Location: Crop Bioprotection ResearchTitle: Antimicrobial and antiinsectan phenolic metabolites of dalea searlsiae) Author
Submitted to: Journal of Natural Products
Publication Type: Peer reviewed journal
Publication Acceptance Date: 4/14/2014
Publication Date: 4/25/2014
Publication URL: http://handle.nal.usda.gov/10113/60575
Citation: Belofsky, G., Aronica, M., Foss, E., Diamond, J., Santana, F., Darley, J., Dowd, P.F., Coleman, C., Ferreira, D. 2014. Antimicrobial and antiinsectan phenolic metabolites of Dalea searlsiae. Journal of Natural Products. 77(5):1140-1149. Interpretive Summary: Insects cause billions of dollars of crop losses each year and can also facilitate the infestation of molds that make toxins and carcinogens in corn and other crops. Determining the insect resistance mechanisms in wild plants can help with the search for new or lost resistance mechanisms in crop plants. A series of compounds was isolated from rangeland plants, and some were found to have activity against corn insect pests, as well as some human pathogens.
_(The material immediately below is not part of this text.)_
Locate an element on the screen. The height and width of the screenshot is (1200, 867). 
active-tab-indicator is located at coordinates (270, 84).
Portions of the presumed biosynthetic pathways for these compounds also occur in corn and other crop plants. Provided further environmental tests prove favorable, these compounds may have use as naturally-derived insecticides, and genes responsible for their biosynthesis could be introduced into corn or other crops, thereby reducing insect damage and enhancing the potential for sustainable production of healthier crops for consumers, animals and end users.
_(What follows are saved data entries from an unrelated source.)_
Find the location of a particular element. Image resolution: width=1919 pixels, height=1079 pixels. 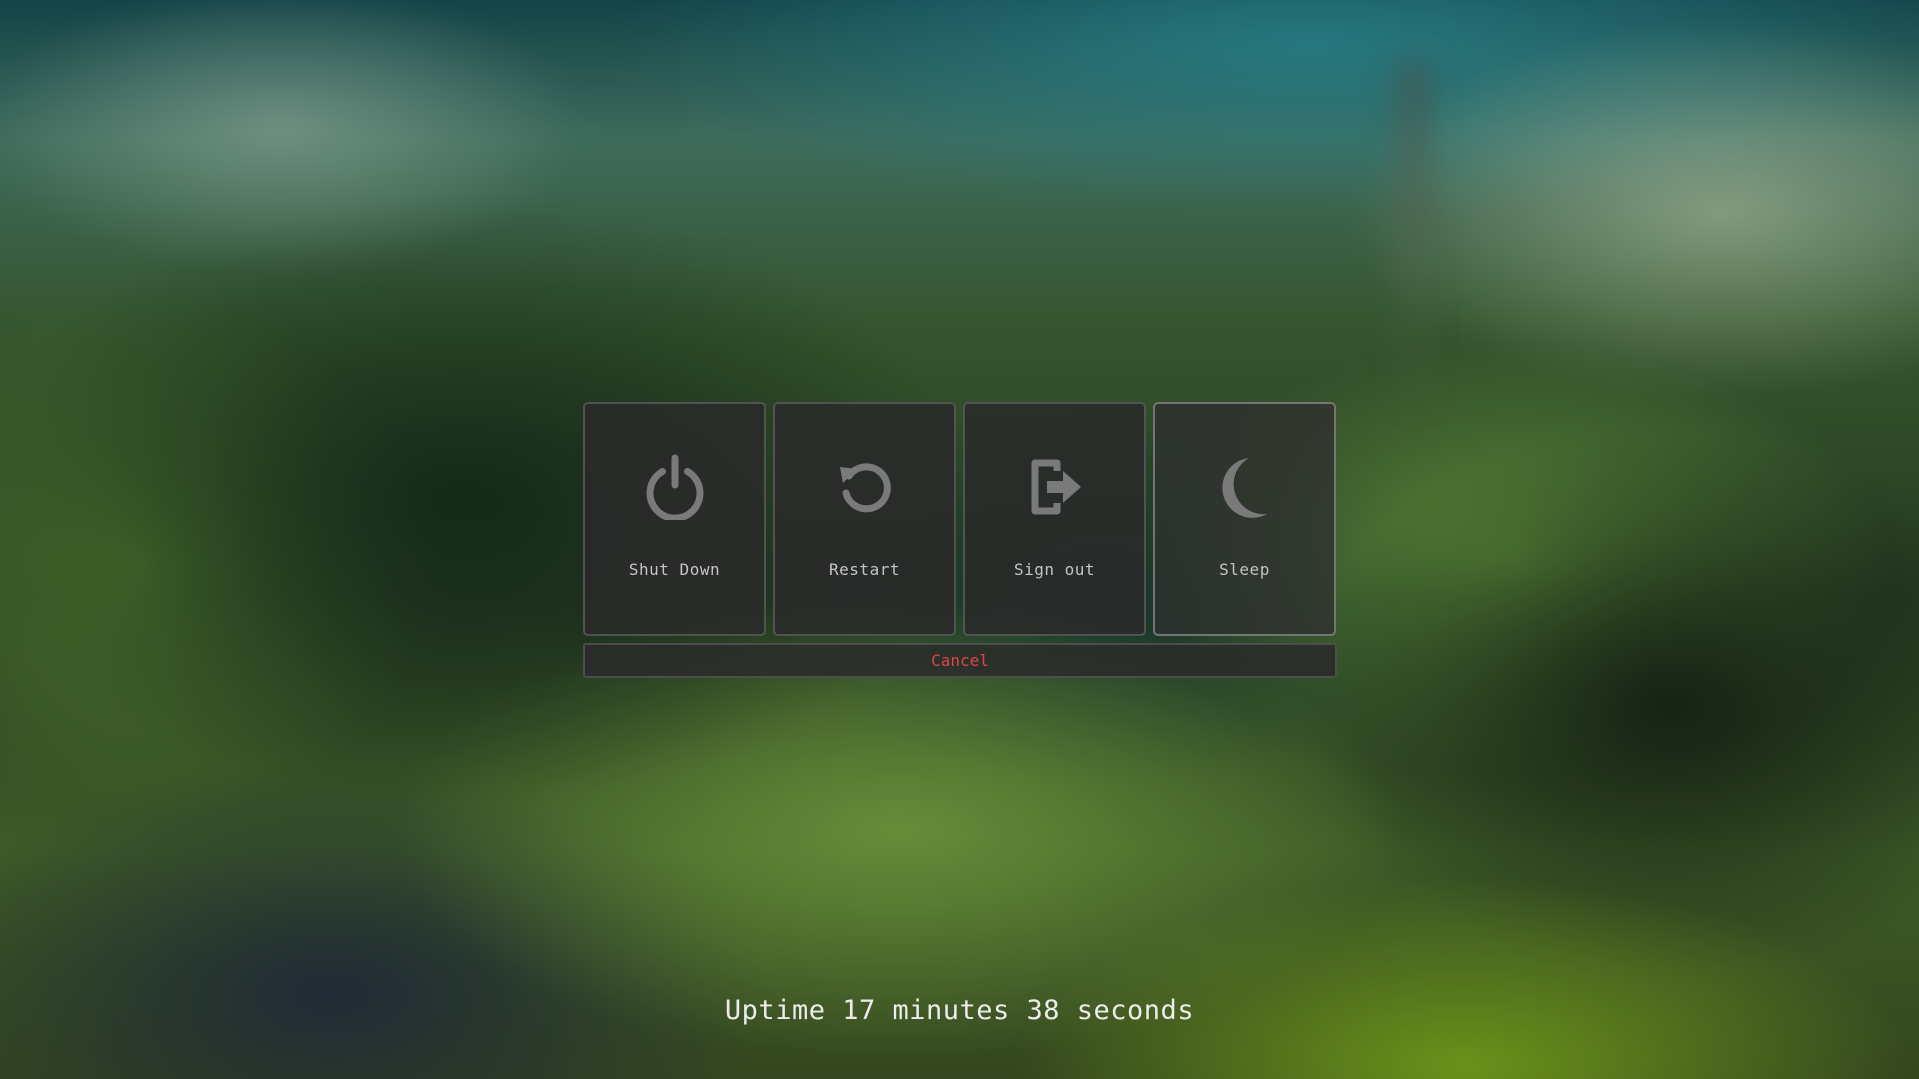

restart-button: Restart is located at coordinates (864, 519).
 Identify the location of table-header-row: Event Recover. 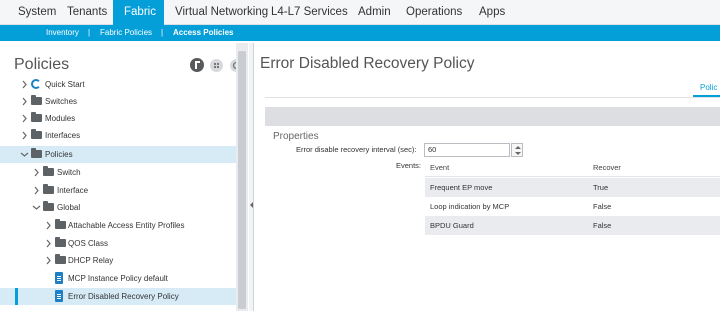
(572, 168).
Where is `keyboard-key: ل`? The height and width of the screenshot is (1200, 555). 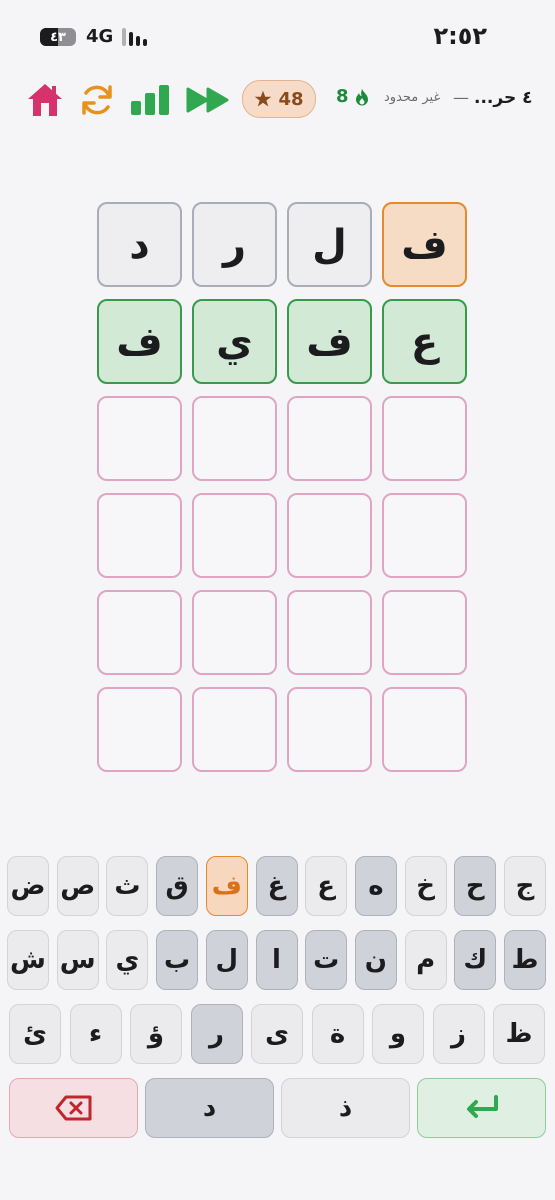 keyboard-key: ل is located at coordinates (226, 960).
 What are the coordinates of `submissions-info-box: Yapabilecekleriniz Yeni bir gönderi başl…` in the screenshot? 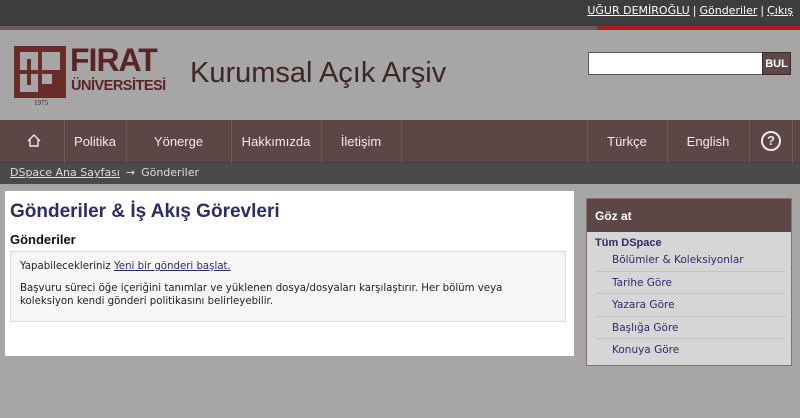 It's located at (288, 286).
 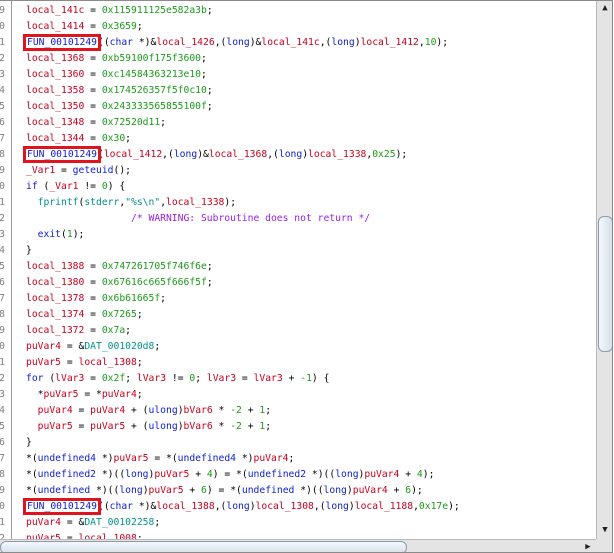 What do you see at coordinates (94, 170) in the screenshot?
I see `function-token: geteuid` at bounding box center [94, 170].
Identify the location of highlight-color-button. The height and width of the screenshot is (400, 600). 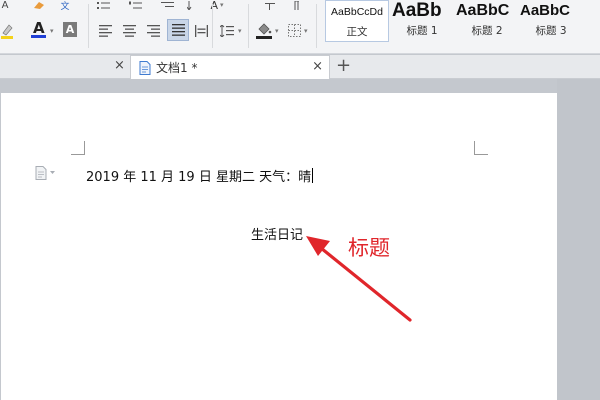
(7, 31).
Technical Abstract: Continued interest in the chemistry of Dalea spp. (Fabaceae) has led to investigation of Dalea searlsiae, a plant native to areas of the western United States. Methanol extractions of D. searlsiae roots, and subsequent chromatographic fractionation, afforded the new prenylated and geranylated flavanones, malheurans A-D (1-4), and known flavanones (5-6). Known rotenoids (7,8) and isoflavones (9,10) were isolated from aerial portions. Structure determination of pure compounds was accomplished primarily by extensive 1D and 2D NMR spectroscopy. The absolute configuration of compounds 1-5, 7, and 8 was assigned using electronic circular dichroism spectroscopy. Antimicrobial bioassays revealed significant activity concentrated in the plant roots. Compounds 1-6 exhibited MICs of 2-8 µg/mL against Streptococcus mutans, Bacillus cereus, and oxacillin-sensitive and resistant Staphylococcus aureus. Aerial metabolites 7-10 were inactive against these organisms, but the presence of 7 and 8 prompted investigation of the antiinsectan activity of D. searlsiae metabolites toward the major crop pest Spodoptera frugiperda (Fall Armyworm). While compounds 1-10 all caused significant reductions in larval growth rates, associated mortality (33-66%) was highest with flavanone 4, and rotenoids 7 and 8. These findings suggest a differential allocation of antimicrobial and antiinsectan plant resources to the root and aerial portions of the plant, respectively.